What the exercise asks
Pick out every line of the records below that contains the word "Open" and copy each one.

Data provided
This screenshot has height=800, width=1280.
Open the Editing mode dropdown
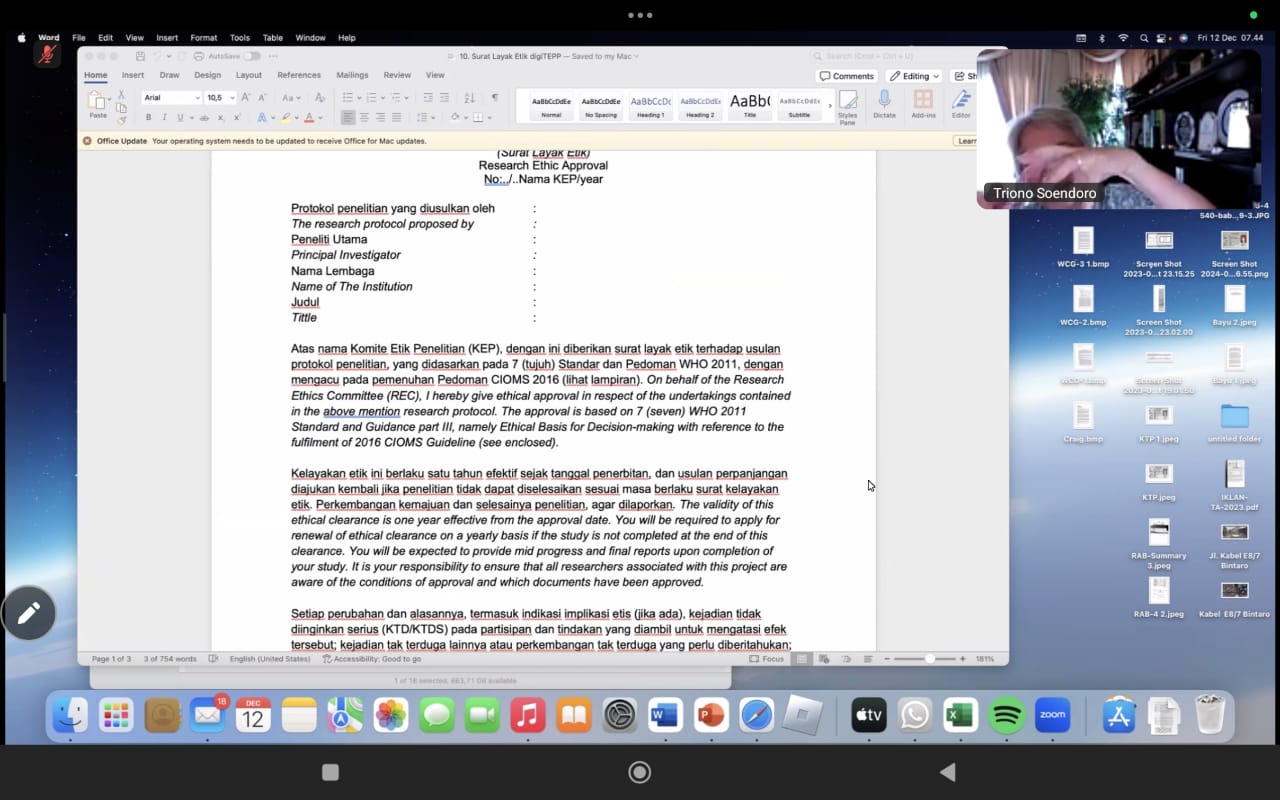click(914, 76)
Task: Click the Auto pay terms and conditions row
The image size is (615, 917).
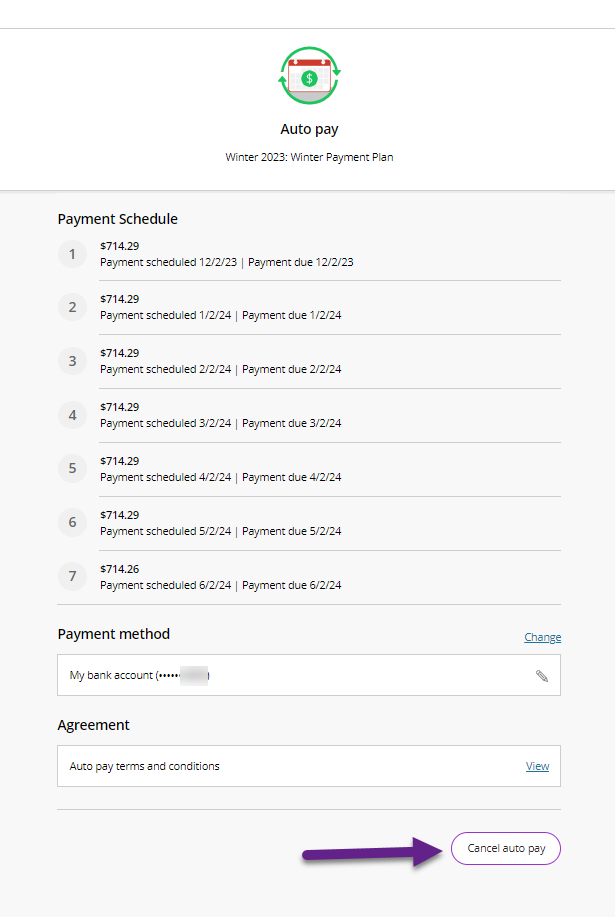Action: (309, 766)
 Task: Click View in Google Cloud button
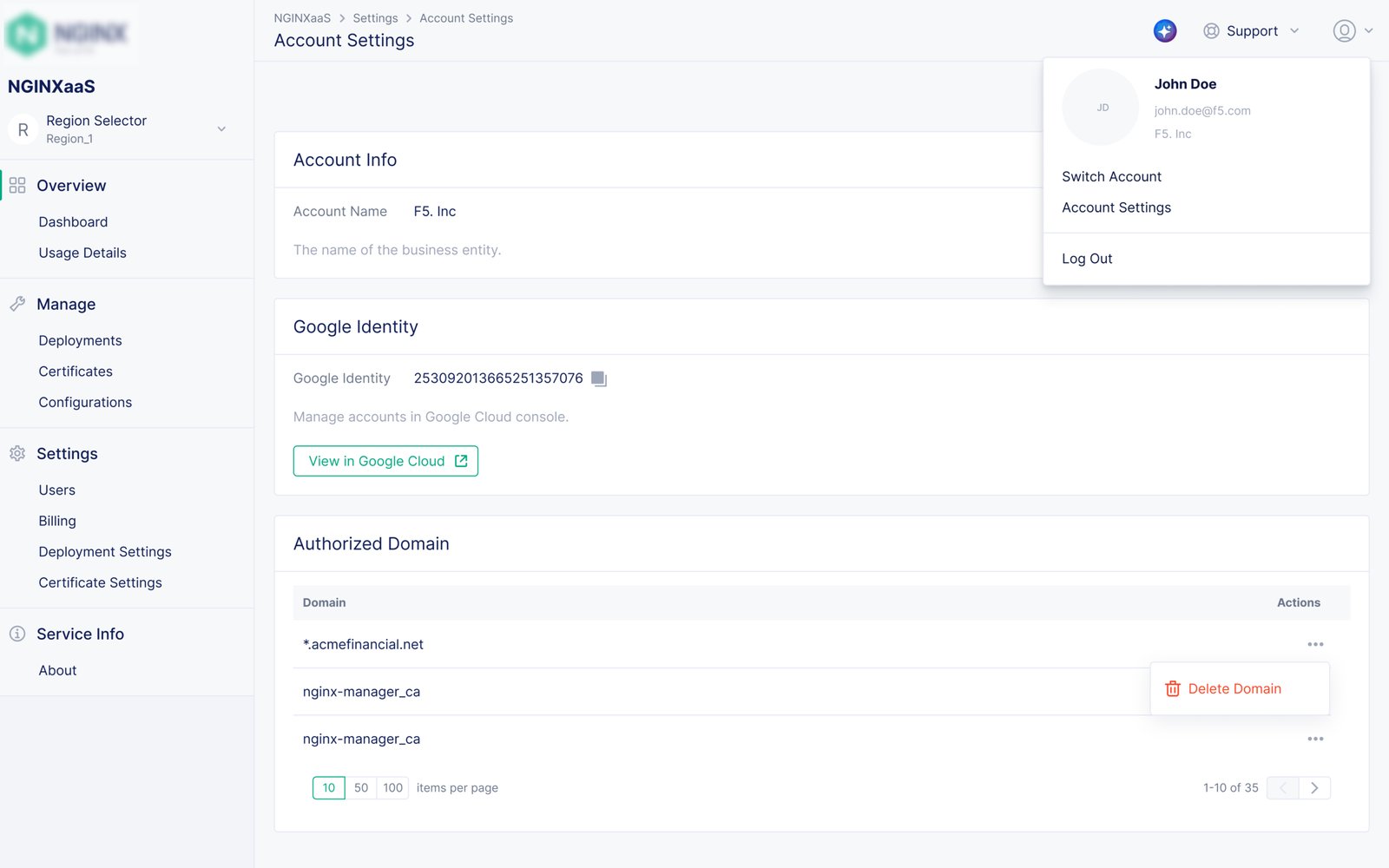pyautogui.click(x=385, y=461)
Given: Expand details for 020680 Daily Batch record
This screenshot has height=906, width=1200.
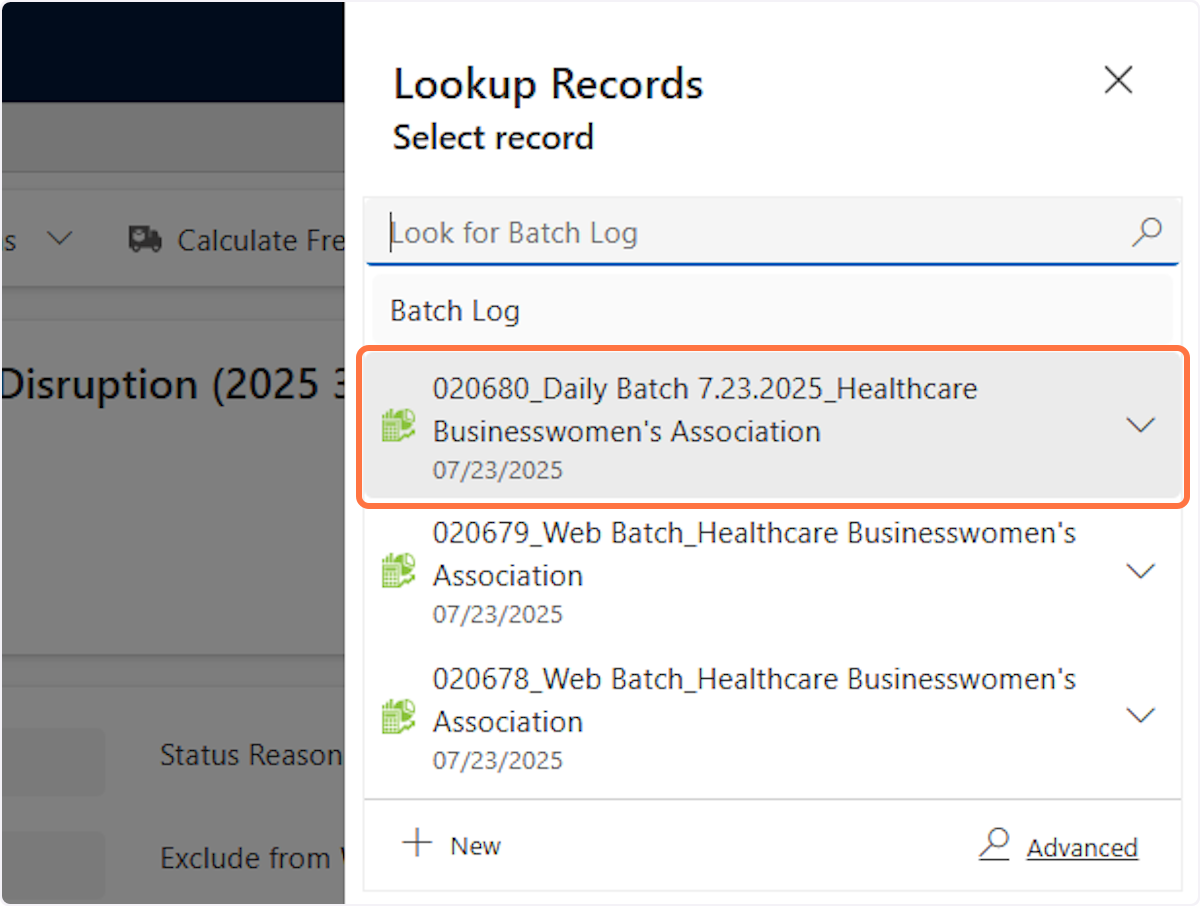Looking at the screenshot, I should (1140, 426).
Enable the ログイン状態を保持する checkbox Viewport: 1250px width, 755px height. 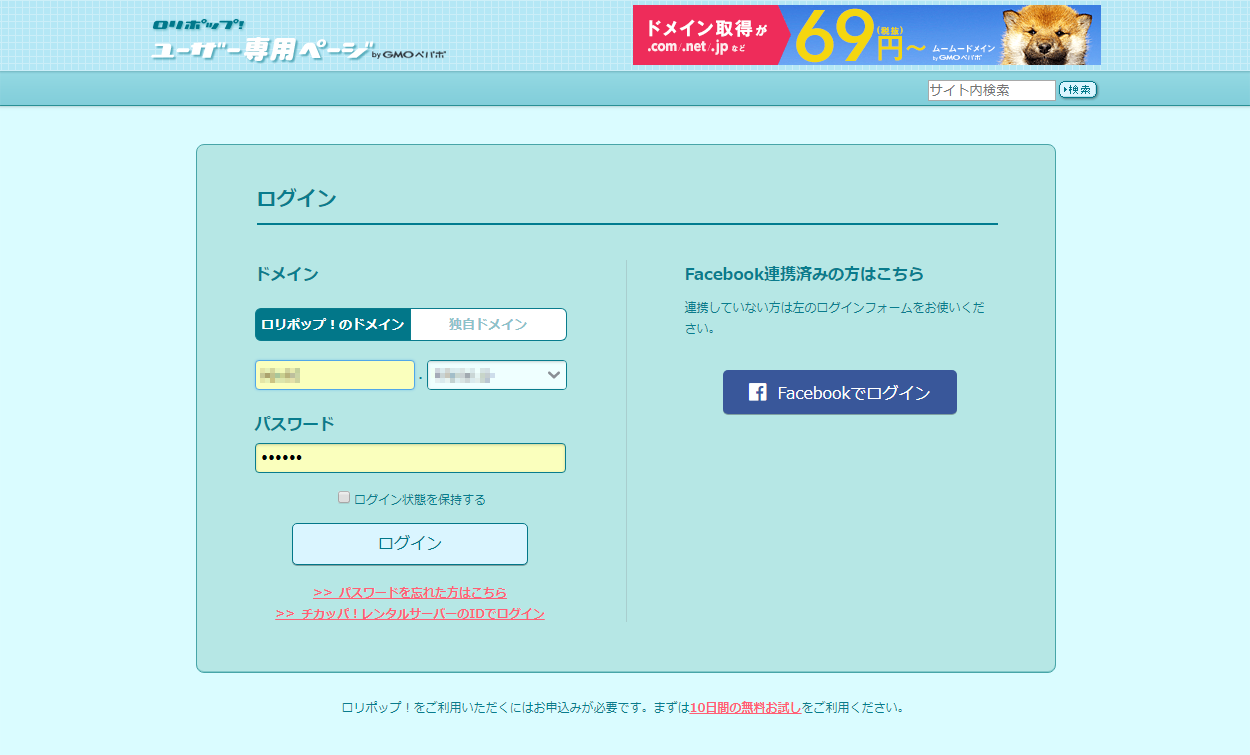pyautogui.click(x=344, y=498)
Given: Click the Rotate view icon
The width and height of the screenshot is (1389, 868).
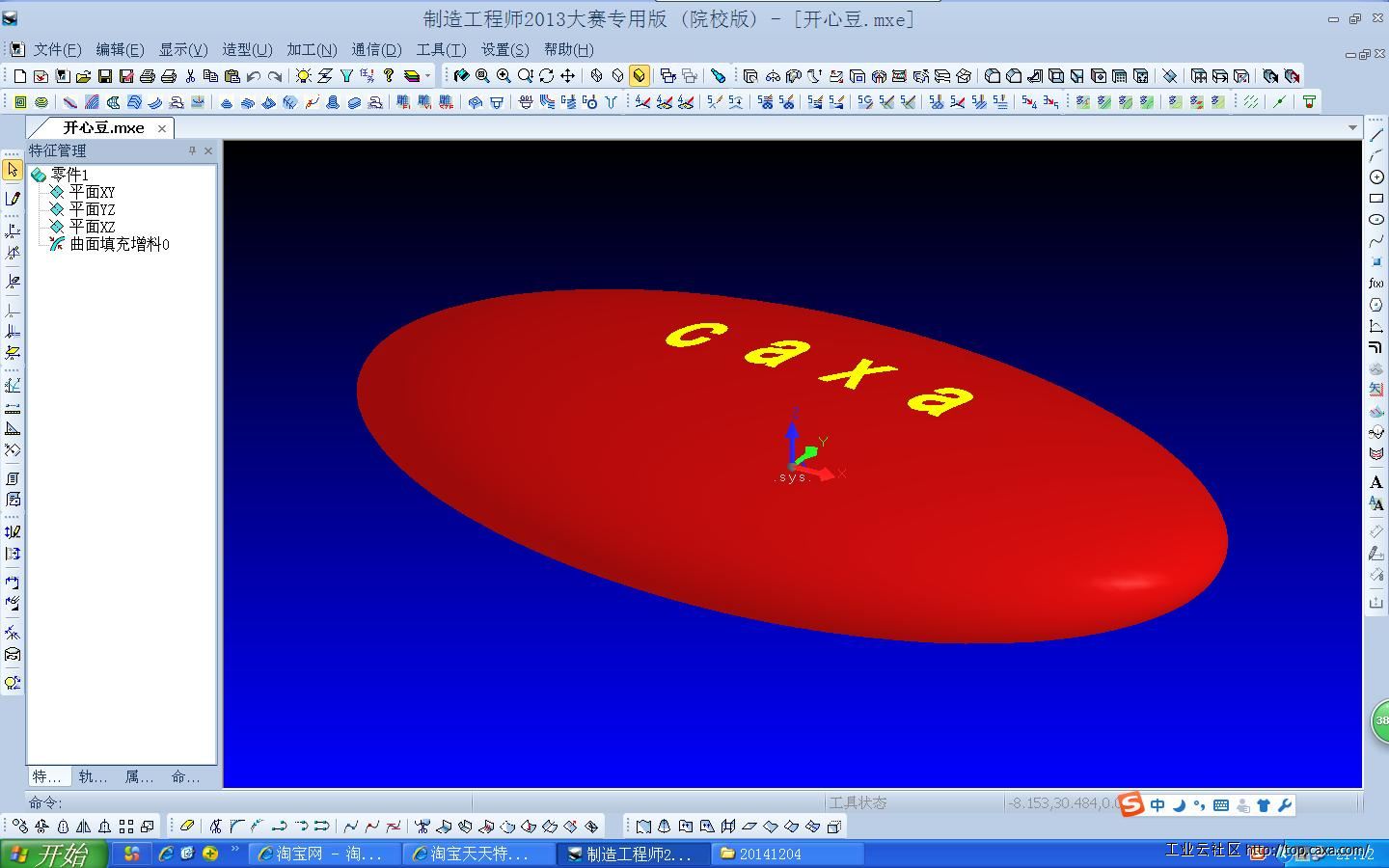Looking at the screenshot, I should (x=547, y=76).
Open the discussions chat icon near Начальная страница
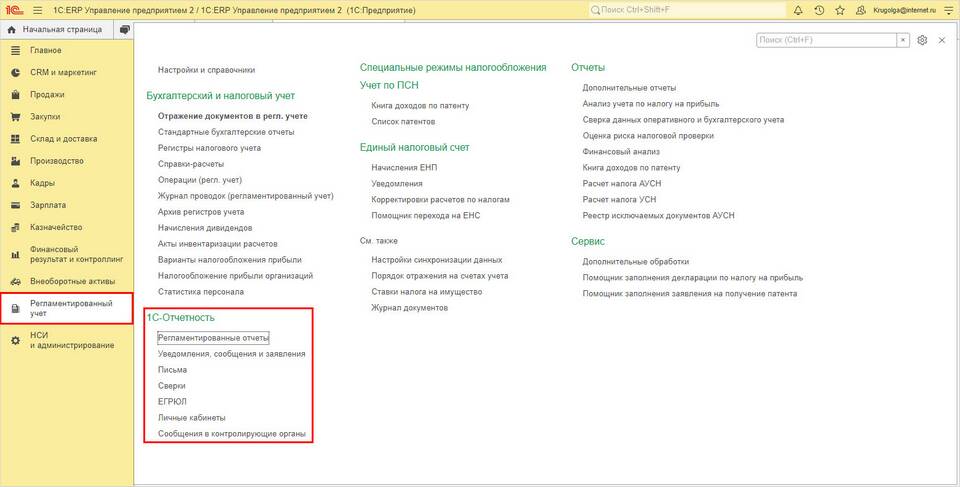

Worked solution
Open the Editing mode dropdown
Open the discussions chat icon near Начальная страница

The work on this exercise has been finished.